A person who is both a worker and tenant gets double-billed for government services. Most people want to live near services such as public transit, schools, security, parks, and streets. The demand for these locations generates higher land rent and land value. Since the cost of these public goods falls mostly on wage taxes, either when earned or when spent, those who own land receive the subsidy of greater rent and land value, while worker-tenants pay both taxes on wages and the higher rentals to landlords.

This is how the tax system pushes down net wages while inflating land values. And this is how housing becomes increasingly unaffordable. The solution to this problem is to do the opposite: no longer tax wages and shift the source of public revenue to a tax on land value. Workers would have higher wages, while housing would become less expensive and more affordable.

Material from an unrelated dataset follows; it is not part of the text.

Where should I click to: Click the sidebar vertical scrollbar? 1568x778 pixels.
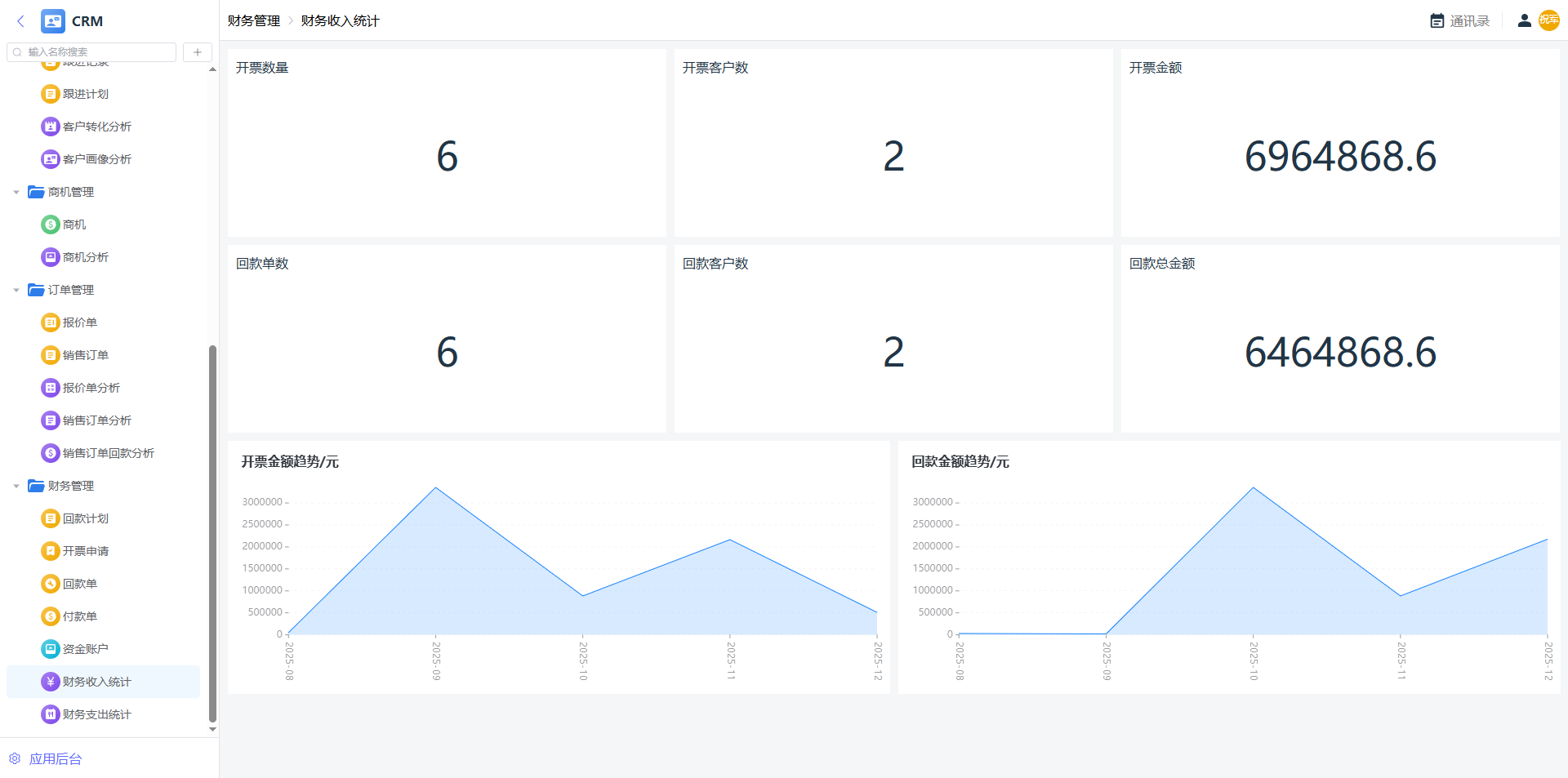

The elimination of excessive restrictions on new construction would also increase the supply and reduce the cost of housing. This includes zoning where, in some places, there are restrictions on greater density, making the land more expensive, while also reducing the supply of housing for lower-income people.

The high cost of housing generates a call for rent control. But government cannot control rents. Policy can only control who receives the rent. If the law prevents the landlord from collecting the rent, then in effect, the benefitting tenant is receiving the corresponding rental value. Rent control produces both waiting lists for dwellings and a conversion of rental units to owner-occupied houses and condominiums.

Instead of having some lucky tenants receive the rental value, the whole community would benefit from the collection of the land rent. Rent control would not be needed if the imbalance of high rent and low wages were corrected. The tax shift from wages to land value would rectify the root cause of housing unaffordability, and then there longer would be a need to address the problematic effects.

If indigenous, pre-modern and traditional communities in the rain forest could provide housing for all their members, then there is no good reason why there should be a problem providing families in our much richer, more developed and high-tech communities with housing. The solution is to un-tax labor and to share the rent.